学習用文章:
--- --- ---

一定台数の白ナンバー車両使用事業所であれば、業務前後に各ドライバーに対してアルコールチェックの実施が必要です。義務化されたのが2022年4月のため、就業規則に記載していないという企業様もいるでしょう。
就業規則に盛り込むメリットとは何でしょうか。この記事では、明記する際に行うべき準備や、手順などに関する予備知識を解説します。働きやすい環境作りにお役立てください。
1.まずはアルコールチェック義務化を正しく理解しよう
2.アルコールチェック義務化は就業規則への明記が必要?
3.就業規則とは
4.アルコールチェック義務化を就業規則に明記する前の準備
5.アルコール検知器には種類やタイプがある
6.アルコールチェック義務化を就業規則に明記する方法
7.「みんなのアルコールチェック」で義務化に対応しよう!
8.まとめ
業務上、自動車を一定台数使用している事業所には、アルコールチェックが義務付けられています。2022年4月以降は、運送業者でなくても適用対象となりました。そのため、就業規則の見直しが必要です。
就業規則の中にアルコールチェックに関する項目を明記する前に、義務化の内容を正しく理解しましょう。
2022年4月以前のアルコールチェック義務は、対象が運送業者のみでした。飲酒運転を原因とする痛ましい事故を根絶すべく、2021年に道路交通法施行規則が改正されています。
改正後、乗車定員11名以上の自動車を1台以上、またはその他の自動車を5台以上使用している事業所も義務化の対象です。これまで対象外だった白ナンバー車両にまで拡大しています。
対象事業所では、安全運転管理者を選任しなくてはなりません。安全運転管理者が行う業務内容のひとつは、目視などによるアルコールチェックです。確認内容は毎回きちんと記録し、1年間保存する必要があります。
道路交通法施行規則の改正当初は、2022年10月より白ナンバー車両使用事業者も運送業者同様、アルコール検知器使用を義務化する予定でした。

--- --- ---

エントリー一覧:
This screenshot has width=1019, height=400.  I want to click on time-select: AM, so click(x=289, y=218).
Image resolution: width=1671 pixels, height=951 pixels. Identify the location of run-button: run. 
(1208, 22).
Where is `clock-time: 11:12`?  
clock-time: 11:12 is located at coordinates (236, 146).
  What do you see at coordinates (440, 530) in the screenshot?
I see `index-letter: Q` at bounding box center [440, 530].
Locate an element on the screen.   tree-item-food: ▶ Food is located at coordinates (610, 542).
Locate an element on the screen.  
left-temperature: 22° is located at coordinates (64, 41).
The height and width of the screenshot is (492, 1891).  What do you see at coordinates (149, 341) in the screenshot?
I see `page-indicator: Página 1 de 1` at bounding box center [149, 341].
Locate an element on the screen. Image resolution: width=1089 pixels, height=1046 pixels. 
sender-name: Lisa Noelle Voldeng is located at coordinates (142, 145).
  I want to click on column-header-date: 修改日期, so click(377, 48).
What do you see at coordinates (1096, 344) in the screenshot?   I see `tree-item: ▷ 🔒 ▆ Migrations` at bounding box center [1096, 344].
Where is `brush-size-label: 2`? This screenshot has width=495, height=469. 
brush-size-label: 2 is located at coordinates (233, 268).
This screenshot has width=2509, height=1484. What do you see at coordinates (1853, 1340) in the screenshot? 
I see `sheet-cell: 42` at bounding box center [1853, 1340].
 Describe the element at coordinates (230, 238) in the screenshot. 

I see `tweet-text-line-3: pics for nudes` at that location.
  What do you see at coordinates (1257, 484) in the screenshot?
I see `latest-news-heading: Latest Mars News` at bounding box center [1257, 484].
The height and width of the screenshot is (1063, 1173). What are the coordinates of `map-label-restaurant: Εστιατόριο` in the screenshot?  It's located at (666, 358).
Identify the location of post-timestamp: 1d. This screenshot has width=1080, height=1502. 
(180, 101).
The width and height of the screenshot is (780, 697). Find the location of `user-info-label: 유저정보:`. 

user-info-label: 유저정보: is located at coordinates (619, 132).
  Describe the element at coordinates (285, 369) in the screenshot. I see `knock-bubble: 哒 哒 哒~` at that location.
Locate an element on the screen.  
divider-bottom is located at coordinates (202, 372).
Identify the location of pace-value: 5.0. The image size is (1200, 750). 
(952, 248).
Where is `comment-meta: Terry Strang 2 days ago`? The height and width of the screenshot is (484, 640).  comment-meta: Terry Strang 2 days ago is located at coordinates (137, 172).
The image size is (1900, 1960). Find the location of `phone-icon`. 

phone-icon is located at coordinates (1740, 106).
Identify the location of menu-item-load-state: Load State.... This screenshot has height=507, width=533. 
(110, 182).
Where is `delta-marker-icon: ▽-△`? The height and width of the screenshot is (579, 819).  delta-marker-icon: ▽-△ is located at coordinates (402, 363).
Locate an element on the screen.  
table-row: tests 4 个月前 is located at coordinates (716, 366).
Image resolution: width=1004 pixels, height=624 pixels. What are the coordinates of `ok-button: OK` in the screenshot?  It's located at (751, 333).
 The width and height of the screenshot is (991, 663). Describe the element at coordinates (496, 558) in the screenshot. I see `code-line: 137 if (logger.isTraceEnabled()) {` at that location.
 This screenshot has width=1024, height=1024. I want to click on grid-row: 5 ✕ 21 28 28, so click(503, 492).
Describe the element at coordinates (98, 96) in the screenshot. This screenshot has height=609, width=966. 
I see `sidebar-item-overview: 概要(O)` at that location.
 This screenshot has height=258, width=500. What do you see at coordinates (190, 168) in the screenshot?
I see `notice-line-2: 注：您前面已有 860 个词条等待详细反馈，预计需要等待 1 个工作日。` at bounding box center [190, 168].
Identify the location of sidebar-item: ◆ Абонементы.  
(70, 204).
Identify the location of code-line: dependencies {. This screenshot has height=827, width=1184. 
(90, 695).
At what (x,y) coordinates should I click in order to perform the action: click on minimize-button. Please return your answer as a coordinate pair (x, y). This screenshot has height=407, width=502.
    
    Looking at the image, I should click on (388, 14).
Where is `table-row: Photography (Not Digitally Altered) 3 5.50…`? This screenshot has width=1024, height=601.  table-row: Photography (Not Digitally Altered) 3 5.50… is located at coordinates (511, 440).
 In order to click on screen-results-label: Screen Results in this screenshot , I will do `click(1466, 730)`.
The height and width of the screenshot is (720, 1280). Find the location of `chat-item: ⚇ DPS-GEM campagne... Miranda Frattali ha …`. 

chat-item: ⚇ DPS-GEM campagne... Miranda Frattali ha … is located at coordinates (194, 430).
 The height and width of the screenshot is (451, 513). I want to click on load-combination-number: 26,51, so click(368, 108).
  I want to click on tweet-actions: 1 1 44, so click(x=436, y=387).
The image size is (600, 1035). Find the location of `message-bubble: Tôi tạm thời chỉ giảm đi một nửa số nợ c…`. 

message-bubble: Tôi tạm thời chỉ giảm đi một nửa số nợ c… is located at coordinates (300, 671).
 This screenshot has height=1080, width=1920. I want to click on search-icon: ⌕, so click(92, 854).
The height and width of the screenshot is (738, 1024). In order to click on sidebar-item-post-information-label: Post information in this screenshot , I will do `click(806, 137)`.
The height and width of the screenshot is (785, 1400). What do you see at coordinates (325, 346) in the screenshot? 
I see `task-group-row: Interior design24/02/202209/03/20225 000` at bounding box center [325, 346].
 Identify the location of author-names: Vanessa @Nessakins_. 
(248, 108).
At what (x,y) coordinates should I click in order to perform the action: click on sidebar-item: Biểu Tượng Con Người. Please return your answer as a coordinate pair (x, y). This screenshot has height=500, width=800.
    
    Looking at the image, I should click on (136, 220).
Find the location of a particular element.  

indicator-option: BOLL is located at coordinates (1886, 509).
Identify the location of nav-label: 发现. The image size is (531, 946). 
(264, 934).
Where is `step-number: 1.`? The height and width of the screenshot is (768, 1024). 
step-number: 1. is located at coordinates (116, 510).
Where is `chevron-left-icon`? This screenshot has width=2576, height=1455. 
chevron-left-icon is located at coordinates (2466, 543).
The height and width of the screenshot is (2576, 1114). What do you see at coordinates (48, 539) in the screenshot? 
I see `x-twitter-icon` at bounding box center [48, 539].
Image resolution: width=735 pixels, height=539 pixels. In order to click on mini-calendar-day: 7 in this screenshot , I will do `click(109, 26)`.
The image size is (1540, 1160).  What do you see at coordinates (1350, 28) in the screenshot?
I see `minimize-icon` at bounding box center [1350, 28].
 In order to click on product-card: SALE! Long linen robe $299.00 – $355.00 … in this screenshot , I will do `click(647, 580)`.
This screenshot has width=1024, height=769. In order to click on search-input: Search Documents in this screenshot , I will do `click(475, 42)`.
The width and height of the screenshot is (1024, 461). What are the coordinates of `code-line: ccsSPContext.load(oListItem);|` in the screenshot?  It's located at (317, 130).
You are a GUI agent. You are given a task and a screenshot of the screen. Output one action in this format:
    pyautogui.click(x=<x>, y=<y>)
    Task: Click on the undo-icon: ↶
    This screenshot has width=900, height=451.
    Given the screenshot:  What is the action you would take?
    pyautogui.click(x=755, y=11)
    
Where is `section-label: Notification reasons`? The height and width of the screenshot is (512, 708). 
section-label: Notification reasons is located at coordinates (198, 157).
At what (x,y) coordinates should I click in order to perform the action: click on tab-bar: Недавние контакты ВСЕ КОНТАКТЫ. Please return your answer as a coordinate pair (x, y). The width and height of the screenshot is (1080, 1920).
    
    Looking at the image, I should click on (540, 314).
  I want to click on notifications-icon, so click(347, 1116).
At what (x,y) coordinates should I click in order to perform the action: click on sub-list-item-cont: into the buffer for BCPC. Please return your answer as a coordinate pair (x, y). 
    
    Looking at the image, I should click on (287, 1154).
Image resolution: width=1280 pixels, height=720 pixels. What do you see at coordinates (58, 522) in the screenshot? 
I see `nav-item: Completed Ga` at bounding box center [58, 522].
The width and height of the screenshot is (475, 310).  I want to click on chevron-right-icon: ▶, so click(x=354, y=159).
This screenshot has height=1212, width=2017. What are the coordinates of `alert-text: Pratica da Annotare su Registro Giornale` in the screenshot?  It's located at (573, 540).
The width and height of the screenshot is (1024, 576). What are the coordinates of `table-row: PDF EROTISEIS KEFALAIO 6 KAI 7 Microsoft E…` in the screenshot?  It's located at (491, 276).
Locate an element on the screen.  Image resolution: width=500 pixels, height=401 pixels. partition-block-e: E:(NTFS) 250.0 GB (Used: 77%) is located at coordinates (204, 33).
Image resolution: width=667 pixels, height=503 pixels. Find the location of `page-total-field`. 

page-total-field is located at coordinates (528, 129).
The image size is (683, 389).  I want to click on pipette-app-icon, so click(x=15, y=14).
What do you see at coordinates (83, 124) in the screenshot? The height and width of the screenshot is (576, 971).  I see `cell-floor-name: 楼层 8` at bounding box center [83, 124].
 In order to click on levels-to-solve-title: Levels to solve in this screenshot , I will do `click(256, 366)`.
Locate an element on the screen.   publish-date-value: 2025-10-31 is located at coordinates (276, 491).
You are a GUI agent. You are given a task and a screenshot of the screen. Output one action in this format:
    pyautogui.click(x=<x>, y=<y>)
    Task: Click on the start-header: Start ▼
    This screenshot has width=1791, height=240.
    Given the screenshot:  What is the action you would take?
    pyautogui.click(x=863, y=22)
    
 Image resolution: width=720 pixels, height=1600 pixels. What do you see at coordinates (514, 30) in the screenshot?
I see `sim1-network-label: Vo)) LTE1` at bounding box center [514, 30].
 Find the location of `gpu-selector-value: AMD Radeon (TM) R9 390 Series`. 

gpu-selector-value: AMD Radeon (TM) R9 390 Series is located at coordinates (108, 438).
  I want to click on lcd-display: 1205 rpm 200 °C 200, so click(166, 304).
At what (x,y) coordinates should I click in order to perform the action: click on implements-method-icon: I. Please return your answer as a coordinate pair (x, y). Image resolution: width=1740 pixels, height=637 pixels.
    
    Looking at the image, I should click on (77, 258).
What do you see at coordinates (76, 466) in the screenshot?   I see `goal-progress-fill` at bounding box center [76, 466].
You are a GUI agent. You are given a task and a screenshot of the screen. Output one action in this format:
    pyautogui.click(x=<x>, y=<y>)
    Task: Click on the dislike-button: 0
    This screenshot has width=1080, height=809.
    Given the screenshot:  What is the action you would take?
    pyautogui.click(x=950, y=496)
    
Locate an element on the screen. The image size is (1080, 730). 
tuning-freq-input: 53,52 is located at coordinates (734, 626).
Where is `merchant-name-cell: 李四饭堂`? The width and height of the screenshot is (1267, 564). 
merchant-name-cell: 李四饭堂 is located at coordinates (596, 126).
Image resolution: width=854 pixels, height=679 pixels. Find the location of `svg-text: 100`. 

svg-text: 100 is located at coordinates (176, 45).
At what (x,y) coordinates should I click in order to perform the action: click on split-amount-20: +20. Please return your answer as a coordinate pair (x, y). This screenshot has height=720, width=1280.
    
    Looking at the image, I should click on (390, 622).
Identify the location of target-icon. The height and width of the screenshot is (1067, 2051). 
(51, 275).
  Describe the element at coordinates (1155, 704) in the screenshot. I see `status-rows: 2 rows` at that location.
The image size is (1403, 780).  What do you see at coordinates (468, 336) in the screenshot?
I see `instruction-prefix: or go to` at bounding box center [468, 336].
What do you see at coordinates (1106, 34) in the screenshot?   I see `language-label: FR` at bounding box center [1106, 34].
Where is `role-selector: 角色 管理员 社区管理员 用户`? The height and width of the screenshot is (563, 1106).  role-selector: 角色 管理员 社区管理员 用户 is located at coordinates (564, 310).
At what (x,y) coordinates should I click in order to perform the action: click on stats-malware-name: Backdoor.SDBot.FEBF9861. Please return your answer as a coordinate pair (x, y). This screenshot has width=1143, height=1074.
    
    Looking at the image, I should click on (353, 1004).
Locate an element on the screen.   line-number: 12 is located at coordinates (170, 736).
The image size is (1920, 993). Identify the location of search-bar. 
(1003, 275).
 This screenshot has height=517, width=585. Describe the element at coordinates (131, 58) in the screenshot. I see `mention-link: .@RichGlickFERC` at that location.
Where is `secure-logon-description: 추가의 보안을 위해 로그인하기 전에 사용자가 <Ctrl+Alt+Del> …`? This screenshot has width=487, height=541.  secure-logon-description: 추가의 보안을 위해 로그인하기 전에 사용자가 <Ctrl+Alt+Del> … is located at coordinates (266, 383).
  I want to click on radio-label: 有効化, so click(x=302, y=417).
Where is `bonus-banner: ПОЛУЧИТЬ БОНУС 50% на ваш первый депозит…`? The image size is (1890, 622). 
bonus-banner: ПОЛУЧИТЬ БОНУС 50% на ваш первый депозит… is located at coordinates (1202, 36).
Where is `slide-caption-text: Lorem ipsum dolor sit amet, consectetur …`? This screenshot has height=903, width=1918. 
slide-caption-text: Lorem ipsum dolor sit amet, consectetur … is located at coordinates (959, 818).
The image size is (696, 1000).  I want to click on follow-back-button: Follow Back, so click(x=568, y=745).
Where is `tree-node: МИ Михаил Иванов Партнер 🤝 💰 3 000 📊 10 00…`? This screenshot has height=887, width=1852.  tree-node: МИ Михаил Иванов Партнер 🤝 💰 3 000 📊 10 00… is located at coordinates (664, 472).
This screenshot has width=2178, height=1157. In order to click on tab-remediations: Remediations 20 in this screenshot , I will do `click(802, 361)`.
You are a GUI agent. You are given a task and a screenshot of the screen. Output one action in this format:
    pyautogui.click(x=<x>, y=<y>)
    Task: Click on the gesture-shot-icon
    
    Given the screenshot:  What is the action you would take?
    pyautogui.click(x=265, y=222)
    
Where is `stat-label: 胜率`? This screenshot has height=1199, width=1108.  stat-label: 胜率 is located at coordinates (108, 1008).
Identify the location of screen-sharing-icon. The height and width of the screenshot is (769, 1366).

--- --- ---

アルコールチェック義務化に関する文章の続きを、最後の文のあとから書け。 エントリーは使わなくてよい。

解答:
供給状況などを考慮した結果、施行時期までに対象事業所全てが十分な数のアルコール検知器を入手するのが困難と認められたため、当分の間延期状態となっています。
警察庁の発表によると、アルコール検知器市場の供給状況が比較的安定してきた状況を受け、2023年12月よりアルコール検知器の使用義務化を施行する予定です。
2023年6月9日~7月8日までの間、道路交通法施行規則の一部を改正する内閣府令案に関する意見の公募が行われました。現在、公募の受付は終了しており、近々結果が発表される予定です。
特段大きな状況の変化が見られなければ、アルコール検知器使用義務化に関する規定は適用しないとする暫定処置を、2023年12月1日以降廃止すると考えられています。
労働基準法第89条では、常時10人以上の労働者を雇う事業所では、就業規則を作成する必要があります。就業規則には、事業所ごとのルールが明記されており、雇用主と従業員が気持ち良く働くために必要です。
アルコールチェックに関しても、就業規則に明記する必要があります。どのようなメリットがあるのか、ポイントを押さえておきましょう。
就業規則へ明記することは、大切な情報を従業員へ通達する有用な手段です。アルコールチェック義務化について明記することで、必要不可欠な検査であるとの認識が高まります。
従業員の意識が向上するとアルコールチェックへの姿勢が積極的になるため、管理者の業務遂行がスムーズになるでしょう。
懲戒の種別や懲戒事由などを事前に就業規則で明記していない場合は、従業員に懲戒処分を科せられません。
就業規則に明記していれば、従業員がアルコールチェックを拒否したり、酒気帯びが発覚したりした場合に罰則規定の適用が可能です。従業員の権利を過度に制限するものでない罰則規定は、確実に業務を遂行してもらうための有効な手段とされています。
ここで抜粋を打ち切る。